::: Material :::

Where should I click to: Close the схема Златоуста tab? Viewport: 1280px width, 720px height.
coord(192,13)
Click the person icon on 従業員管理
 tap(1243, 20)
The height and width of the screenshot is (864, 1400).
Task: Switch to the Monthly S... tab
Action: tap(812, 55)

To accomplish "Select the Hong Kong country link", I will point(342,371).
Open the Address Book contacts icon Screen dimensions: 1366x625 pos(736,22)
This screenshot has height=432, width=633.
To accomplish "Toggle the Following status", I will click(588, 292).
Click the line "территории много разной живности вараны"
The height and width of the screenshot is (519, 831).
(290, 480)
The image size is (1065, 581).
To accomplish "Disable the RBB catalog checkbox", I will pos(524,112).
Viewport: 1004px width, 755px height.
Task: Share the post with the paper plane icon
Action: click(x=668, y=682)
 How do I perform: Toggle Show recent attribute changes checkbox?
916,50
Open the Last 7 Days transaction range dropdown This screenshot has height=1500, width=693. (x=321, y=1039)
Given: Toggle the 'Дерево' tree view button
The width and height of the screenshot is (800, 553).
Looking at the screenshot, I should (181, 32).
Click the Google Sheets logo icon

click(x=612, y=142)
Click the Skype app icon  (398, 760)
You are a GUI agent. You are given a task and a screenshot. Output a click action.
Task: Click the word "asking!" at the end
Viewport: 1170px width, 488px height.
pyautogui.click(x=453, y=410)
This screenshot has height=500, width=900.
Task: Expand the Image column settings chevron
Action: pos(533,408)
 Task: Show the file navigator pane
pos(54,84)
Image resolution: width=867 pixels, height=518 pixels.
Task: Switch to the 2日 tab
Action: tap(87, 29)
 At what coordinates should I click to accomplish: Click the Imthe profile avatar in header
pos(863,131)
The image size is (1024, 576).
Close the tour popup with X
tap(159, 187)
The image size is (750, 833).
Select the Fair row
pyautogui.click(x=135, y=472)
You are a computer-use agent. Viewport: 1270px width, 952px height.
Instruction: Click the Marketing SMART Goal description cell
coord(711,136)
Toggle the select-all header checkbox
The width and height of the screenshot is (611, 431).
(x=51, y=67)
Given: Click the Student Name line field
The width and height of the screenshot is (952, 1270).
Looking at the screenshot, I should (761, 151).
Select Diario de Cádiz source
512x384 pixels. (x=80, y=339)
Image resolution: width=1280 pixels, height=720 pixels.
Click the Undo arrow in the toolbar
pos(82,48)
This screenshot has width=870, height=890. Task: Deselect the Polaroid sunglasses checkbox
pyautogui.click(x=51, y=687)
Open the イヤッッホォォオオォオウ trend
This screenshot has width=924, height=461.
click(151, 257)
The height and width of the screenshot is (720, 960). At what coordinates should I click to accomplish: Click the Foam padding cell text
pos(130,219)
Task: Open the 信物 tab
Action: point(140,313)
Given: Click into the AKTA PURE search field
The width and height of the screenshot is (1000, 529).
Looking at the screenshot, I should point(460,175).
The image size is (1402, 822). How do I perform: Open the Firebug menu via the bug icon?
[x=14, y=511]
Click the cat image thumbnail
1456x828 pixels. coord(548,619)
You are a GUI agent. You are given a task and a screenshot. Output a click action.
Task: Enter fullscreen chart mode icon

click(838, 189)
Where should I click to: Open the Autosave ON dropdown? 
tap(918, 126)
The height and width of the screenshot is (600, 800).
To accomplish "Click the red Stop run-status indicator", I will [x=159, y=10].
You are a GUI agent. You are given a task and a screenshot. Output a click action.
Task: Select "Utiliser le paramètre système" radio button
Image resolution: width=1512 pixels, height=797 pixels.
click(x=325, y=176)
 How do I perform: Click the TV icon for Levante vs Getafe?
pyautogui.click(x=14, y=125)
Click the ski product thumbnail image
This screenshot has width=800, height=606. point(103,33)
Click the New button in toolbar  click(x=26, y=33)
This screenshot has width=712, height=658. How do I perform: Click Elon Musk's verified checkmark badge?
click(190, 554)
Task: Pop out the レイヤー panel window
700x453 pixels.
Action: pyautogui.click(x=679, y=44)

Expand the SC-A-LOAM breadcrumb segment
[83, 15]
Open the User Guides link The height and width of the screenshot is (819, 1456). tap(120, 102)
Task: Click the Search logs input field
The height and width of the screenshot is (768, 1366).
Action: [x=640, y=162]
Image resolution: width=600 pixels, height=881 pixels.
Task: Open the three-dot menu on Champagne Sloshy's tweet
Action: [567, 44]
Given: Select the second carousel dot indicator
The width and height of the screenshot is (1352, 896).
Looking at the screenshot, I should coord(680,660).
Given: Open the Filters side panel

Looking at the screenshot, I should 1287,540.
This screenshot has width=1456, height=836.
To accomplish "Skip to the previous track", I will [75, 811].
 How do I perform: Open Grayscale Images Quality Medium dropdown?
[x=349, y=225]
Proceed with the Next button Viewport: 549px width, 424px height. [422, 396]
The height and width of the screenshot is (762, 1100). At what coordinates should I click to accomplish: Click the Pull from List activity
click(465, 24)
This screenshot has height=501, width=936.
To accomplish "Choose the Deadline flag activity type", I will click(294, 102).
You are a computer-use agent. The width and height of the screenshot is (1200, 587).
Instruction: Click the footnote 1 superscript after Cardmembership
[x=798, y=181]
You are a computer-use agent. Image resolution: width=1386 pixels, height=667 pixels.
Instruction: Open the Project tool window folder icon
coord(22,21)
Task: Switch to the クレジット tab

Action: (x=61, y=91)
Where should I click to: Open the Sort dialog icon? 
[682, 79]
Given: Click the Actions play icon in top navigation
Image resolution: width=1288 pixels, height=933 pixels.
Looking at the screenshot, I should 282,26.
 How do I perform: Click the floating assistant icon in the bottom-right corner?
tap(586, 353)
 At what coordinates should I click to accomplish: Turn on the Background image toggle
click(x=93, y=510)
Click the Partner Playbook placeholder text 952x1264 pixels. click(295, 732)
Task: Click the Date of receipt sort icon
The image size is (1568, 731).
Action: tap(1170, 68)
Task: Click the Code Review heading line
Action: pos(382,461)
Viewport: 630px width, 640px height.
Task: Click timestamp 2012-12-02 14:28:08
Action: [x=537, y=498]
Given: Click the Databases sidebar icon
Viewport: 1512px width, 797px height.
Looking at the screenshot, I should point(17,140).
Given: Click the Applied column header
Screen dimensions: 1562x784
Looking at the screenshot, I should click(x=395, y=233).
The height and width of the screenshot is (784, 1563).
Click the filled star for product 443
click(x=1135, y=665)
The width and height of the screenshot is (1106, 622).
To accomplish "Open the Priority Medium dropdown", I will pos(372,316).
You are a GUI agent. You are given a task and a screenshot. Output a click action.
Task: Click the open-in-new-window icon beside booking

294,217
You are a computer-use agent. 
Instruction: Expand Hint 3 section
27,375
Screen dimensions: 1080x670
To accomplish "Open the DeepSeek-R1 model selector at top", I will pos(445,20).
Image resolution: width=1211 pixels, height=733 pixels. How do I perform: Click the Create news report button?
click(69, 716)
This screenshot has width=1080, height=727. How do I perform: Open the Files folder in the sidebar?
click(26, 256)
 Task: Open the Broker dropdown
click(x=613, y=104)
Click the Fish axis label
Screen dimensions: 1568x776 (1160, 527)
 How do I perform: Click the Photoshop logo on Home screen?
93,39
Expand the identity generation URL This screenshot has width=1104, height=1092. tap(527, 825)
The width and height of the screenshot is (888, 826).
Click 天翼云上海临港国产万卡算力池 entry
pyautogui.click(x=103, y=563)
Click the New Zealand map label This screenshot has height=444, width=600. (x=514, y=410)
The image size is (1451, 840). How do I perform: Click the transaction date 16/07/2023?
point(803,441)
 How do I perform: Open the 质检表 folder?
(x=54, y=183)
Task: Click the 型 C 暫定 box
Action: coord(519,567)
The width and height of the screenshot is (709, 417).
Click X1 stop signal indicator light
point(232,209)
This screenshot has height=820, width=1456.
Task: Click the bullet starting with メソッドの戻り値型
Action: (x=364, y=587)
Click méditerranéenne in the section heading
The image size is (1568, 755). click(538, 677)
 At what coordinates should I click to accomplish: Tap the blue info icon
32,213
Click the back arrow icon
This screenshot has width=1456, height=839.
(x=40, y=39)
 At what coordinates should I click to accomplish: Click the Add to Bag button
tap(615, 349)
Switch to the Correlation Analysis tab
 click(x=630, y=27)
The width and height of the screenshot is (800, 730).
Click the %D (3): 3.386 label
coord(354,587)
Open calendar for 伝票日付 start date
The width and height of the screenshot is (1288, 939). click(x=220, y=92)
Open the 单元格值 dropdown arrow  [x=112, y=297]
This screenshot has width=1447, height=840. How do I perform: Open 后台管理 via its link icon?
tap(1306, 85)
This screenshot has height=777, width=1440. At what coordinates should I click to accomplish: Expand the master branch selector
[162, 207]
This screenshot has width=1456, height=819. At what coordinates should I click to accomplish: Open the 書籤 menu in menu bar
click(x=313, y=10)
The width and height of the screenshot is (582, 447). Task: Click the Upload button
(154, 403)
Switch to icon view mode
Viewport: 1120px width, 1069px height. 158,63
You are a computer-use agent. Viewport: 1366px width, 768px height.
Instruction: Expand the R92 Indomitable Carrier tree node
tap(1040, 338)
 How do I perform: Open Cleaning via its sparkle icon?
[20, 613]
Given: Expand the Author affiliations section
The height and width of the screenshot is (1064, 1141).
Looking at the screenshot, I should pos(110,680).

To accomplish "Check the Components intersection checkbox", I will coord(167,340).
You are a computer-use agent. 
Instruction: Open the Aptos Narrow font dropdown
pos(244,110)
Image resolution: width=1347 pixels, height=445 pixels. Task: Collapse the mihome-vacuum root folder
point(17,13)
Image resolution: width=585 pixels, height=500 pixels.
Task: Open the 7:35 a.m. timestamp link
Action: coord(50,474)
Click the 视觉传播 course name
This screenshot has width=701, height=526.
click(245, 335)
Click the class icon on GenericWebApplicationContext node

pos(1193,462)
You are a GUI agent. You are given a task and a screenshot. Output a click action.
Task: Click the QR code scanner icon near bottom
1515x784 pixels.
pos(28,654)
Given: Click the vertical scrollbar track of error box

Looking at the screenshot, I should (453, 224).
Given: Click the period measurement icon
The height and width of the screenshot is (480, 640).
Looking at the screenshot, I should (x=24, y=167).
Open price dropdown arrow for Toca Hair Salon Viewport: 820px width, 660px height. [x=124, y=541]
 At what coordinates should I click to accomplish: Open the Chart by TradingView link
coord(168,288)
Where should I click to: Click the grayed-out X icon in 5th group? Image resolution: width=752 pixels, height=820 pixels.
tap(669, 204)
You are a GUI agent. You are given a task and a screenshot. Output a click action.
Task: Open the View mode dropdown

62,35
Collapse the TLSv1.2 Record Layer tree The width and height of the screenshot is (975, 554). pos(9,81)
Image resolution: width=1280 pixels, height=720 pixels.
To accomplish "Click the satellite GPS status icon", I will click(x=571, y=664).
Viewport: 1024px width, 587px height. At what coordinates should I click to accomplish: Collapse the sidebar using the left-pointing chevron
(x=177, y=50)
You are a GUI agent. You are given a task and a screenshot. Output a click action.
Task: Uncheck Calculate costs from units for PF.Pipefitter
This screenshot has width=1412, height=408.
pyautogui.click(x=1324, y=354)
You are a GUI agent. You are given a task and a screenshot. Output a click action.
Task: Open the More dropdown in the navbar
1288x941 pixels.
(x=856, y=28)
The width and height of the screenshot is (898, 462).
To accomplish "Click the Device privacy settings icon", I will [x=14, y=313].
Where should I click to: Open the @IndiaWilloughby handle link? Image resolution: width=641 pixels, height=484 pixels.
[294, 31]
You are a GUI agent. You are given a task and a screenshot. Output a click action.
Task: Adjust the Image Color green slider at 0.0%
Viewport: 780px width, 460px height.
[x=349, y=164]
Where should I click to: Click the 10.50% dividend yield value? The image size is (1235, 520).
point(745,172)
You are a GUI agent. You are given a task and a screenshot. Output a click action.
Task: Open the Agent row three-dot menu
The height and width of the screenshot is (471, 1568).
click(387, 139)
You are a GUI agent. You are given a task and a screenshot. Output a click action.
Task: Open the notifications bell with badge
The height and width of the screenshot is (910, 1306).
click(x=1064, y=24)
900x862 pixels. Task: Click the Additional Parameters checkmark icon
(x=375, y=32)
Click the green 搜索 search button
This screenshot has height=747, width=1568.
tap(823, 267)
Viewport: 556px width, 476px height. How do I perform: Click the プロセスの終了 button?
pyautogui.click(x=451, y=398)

:::

■ Work to complete:
Rewrite the entries from the line with "Switch to icon view mode" to the line with "Looking at the screenshot, I should (453, 224).", putting "Goal" wherever "Instruction" appears and changing nothing else.

■ The response:
Switch to icon view mode
Viewport: 1120px width, 1069px height. 158,63
You are a computer-use agent. Viewport: 1366px width, 768px height.
Goal: Expand the R92 Indomitable Carrier tree node
tap(1040, 338)
 How do I perform: Open Cleaning via its sparkle icon?
[20, 613]
Given: Expand the Author affiliations section
The height and width of the screenshot is (1064, 1141).
Looking at the screenshot, I should pos(110,680).

To accomplish "Check the Components intersection checkbox", I will coord(167,340).
You are a computer-use agent. 
Goal: Open the Aptos Narrow font dropdown
pos(244,110)
Image resolution: width=1347 pixels, height=445 pixels. Task: Collapse the mihome-vacuum root folder
point(17,13)
Image resolution: width=585 pixels, height=500 pixels.
Task: Open the 7:35 a.m. timestamp link
Action: coord(50,474)
Click the 视觉传播 course name
This screenshot has width=701, height=526.
click(245, 335)
Click the class icon on GenericWebApplicationContext node

pos(1193,462)
You are a GUI agent. You are given a task and a screenshot. Output a click action.
Task: Click the QR code scanner icon near bottom
1515x784 pixels.
pos(28,654)
Given: Click the vertical scrollbar track of error box

Looking at the screenshot, I should (453, 224).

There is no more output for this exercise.